Can you quote all of the data below word for word, leaving the pictures out?

*** Entries shown

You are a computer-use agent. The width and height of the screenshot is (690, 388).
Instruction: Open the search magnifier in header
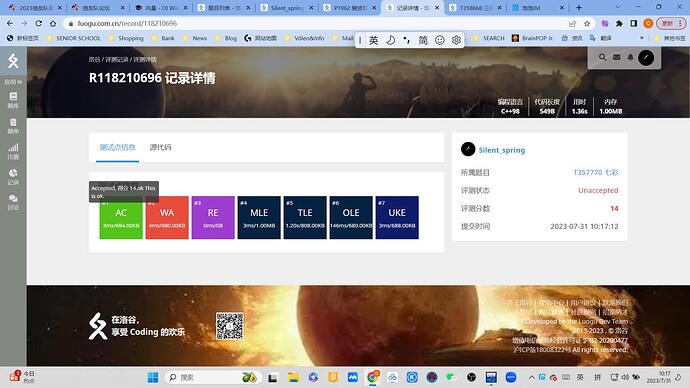[x=602, y=57]
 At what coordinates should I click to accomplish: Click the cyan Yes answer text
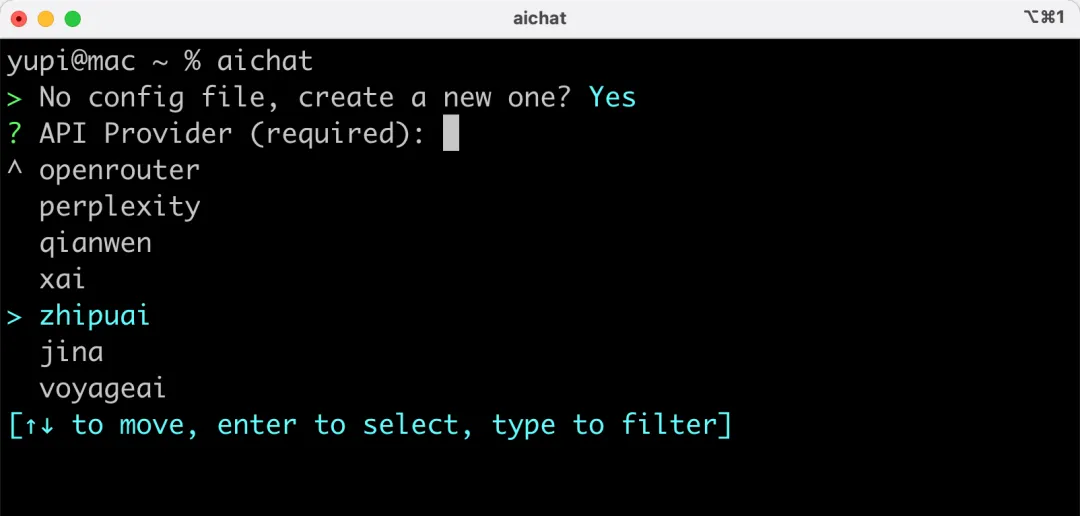(612, 97)
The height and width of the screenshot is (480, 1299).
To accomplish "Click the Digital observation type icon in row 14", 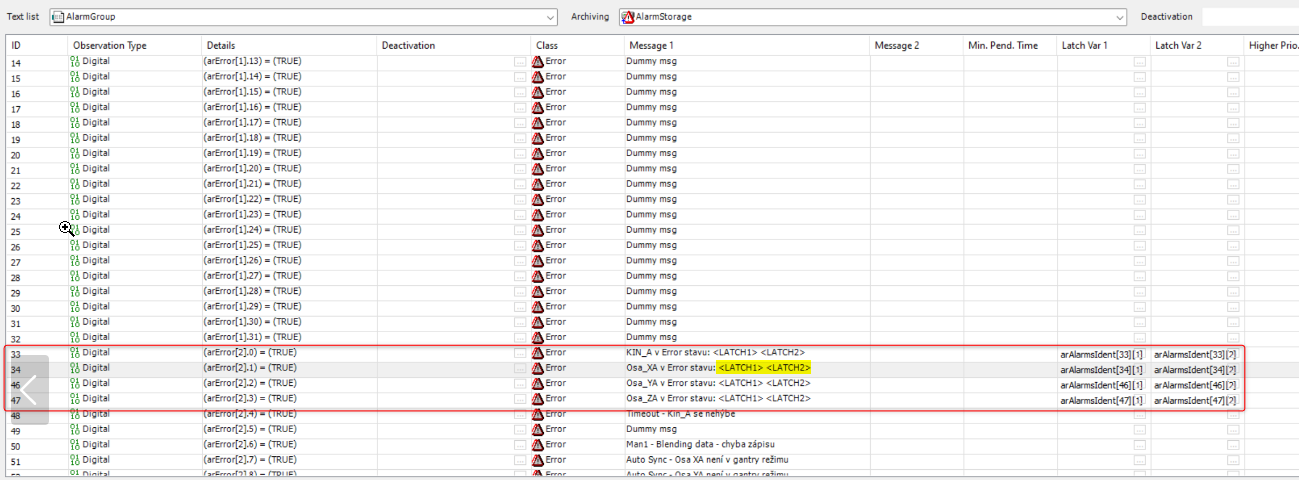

******

* [Solution to the problem]
You are a computer-use agent. The width and height of the screenshot is (690, 388).
Instruction: Open the search magnifier in header
[x=602, y=57]
 At what coordinates should I click to accomplish: Click the cyan Yes answer text
(612, 97)
The height and width of the screenshot is (480, 1299).
To accomplish "Click the Digital observation type icon in row 14", 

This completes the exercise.